--- TASK DATA Enclosed Below ---
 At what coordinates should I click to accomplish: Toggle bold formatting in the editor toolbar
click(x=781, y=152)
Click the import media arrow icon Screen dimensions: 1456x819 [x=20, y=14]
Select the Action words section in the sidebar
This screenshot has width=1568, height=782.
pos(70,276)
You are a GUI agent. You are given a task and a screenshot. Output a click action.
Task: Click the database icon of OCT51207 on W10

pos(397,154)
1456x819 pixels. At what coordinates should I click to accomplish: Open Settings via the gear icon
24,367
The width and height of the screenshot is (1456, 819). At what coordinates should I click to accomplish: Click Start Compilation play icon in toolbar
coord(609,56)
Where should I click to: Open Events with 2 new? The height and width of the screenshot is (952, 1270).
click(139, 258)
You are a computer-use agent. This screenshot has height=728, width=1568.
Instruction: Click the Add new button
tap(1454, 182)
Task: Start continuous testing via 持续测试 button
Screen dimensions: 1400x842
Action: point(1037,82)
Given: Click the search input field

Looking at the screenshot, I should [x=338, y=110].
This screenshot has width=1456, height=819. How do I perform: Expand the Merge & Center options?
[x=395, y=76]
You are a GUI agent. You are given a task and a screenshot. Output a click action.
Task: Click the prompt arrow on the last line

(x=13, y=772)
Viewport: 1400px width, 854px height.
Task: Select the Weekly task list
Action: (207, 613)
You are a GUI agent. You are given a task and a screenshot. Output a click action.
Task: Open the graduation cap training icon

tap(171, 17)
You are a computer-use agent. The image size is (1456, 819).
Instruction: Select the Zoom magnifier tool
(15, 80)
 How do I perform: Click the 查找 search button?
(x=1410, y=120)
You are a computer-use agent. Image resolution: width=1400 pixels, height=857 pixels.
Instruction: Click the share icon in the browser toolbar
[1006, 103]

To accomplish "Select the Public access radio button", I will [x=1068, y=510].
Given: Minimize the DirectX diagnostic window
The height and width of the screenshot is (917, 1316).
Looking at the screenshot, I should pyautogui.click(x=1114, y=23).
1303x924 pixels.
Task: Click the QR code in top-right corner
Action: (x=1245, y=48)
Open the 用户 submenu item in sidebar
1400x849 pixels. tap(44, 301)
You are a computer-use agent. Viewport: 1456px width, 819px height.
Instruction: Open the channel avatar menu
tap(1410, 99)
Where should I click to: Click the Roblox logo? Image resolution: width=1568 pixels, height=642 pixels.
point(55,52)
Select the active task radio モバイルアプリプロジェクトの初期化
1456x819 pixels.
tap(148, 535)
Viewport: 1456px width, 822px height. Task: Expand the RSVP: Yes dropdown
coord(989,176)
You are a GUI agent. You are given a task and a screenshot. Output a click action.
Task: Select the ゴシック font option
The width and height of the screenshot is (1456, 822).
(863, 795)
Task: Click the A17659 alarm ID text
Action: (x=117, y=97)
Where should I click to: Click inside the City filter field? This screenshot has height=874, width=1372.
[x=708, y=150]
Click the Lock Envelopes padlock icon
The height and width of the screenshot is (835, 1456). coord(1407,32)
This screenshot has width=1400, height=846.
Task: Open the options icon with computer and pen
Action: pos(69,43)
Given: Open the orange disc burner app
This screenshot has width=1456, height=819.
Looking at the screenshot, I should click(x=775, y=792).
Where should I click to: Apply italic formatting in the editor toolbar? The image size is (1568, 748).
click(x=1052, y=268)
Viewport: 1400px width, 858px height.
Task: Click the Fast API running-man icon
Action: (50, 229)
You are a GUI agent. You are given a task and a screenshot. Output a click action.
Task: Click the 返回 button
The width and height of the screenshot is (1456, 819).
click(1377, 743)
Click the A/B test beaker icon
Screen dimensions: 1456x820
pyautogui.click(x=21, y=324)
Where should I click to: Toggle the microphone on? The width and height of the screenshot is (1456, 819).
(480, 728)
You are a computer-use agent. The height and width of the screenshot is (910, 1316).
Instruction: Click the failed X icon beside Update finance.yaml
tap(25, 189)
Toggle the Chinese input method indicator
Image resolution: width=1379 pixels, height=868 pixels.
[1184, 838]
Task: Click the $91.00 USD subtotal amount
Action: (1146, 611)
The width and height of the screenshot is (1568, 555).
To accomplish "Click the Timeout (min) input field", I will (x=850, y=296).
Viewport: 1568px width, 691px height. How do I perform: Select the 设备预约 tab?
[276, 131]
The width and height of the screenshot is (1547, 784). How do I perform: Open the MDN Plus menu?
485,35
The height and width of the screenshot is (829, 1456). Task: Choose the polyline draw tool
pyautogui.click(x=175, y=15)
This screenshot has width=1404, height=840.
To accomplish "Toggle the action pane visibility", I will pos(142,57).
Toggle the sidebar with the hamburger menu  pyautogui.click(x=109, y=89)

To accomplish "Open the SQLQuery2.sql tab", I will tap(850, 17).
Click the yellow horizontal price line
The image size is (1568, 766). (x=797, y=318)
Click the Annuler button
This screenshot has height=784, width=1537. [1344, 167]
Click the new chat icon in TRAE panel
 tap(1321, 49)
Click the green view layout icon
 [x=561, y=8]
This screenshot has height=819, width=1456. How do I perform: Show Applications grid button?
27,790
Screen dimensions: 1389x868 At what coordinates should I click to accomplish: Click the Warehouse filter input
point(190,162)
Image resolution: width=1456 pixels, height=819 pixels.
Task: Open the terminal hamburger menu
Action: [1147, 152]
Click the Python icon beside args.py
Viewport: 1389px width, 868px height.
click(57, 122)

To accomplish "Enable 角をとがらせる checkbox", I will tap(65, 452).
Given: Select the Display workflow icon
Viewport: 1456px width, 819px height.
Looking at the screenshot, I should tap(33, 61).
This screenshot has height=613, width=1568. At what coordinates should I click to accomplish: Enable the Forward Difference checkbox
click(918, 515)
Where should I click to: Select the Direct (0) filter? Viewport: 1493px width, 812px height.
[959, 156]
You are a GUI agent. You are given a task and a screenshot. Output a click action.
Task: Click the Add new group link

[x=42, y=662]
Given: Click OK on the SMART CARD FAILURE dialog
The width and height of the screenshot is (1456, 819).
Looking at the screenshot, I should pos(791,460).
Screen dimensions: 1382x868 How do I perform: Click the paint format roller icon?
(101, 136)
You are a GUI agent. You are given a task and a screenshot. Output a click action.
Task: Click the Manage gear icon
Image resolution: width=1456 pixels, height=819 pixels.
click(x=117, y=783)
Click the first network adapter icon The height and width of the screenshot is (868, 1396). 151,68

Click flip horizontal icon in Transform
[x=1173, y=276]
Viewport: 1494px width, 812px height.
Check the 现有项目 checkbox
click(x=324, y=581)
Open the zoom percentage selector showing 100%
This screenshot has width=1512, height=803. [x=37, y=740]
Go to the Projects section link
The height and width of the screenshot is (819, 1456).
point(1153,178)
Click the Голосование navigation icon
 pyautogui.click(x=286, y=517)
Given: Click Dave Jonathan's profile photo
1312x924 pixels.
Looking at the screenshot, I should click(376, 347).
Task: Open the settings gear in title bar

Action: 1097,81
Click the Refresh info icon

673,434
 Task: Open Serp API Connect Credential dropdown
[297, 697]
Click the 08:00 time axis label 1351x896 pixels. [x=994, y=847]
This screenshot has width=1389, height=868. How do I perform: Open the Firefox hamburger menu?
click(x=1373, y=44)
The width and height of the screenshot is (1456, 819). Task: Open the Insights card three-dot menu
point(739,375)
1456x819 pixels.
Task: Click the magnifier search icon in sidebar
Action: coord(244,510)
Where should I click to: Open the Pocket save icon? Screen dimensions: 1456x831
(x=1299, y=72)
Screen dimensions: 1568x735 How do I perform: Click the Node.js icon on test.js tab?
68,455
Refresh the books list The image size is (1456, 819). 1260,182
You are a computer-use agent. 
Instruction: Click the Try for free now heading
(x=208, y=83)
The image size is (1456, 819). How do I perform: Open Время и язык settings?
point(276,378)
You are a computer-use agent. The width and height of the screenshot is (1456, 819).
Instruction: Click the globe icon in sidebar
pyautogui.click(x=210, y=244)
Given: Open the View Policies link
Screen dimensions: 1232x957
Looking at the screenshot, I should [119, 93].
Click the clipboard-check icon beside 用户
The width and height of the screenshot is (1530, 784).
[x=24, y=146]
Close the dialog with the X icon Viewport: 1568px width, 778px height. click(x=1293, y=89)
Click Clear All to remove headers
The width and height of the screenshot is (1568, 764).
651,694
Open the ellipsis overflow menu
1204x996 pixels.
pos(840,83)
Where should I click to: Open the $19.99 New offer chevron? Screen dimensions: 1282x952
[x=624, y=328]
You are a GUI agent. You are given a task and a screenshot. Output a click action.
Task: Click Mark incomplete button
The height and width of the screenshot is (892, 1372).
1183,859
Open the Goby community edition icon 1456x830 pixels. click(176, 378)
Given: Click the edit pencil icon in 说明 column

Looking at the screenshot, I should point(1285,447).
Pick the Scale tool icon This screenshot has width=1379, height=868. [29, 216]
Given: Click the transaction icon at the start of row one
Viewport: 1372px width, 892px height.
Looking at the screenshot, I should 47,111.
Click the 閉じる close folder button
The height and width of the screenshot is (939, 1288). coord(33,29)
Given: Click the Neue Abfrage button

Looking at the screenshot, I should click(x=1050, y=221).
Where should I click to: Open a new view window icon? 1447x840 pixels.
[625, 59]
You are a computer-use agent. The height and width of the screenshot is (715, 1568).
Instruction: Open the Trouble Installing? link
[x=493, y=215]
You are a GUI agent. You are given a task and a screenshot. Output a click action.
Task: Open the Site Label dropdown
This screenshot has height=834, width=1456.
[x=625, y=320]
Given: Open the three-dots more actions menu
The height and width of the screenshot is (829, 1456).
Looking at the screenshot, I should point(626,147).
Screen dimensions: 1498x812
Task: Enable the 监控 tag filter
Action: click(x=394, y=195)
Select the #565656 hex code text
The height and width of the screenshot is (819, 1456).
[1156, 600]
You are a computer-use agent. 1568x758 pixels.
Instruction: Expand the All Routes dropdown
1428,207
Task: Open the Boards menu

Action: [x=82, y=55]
--- End of Enclosed TASK DATA ---
ACTION ITEM: Within the data above, how many lines contain the word "dialog"? Write only the number.

SOLUTION TO THIS PROBLEM: 2